• [ENTRIES PROVIDED]
___
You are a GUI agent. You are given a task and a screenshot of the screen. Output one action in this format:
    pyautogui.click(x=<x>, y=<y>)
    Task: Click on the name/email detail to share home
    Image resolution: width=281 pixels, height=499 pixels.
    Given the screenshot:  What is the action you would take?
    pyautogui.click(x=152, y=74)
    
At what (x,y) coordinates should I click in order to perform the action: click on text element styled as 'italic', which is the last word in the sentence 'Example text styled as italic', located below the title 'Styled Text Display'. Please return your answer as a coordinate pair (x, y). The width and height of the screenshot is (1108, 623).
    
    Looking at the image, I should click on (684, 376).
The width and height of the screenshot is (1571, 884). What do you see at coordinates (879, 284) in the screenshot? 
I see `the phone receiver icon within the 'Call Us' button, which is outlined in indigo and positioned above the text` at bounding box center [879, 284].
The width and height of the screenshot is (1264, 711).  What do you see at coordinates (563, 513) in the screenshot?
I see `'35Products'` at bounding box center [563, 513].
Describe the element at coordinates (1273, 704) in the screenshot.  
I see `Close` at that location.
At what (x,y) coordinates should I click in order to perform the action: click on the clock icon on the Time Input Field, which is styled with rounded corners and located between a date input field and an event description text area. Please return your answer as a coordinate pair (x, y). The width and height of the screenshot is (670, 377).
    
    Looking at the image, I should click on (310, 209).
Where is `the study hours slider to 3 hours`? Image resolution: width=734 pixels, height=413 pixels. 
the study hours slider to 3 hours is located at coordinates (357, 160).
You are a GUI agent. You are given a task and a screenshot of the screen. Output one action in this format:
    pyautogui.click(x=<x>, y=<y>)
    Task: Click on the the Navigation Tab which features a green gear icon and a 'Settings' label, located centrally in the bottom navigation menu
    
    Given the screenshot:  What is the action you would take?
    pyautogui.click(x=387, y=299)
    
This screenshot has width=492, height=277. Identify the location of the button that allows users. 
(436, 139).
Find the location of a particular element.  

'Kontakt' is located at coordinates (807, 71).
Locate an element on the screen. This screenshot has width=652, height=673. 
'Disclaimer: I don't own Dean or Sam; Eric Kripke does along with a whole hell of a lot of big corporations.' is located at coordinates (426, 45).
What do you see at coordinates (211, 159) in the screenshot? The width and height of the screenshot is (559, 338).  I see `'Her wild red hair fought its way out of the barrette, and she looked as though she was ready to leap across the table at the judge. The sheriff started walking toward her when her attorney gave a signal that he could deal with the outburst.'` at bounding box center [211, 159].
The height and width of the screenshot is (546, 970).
___
• [THE REQUEST]
Show every line from the rows above that contains the word "button".

• [FULL ANSWER]
I see `the phone receiver icon within the 'Call Us' button, which is outlined in indigo and positioned above the text` at bounding box center [879, 284].
This screenshot has width=492, height=277. Identify the location of the button that allows users. 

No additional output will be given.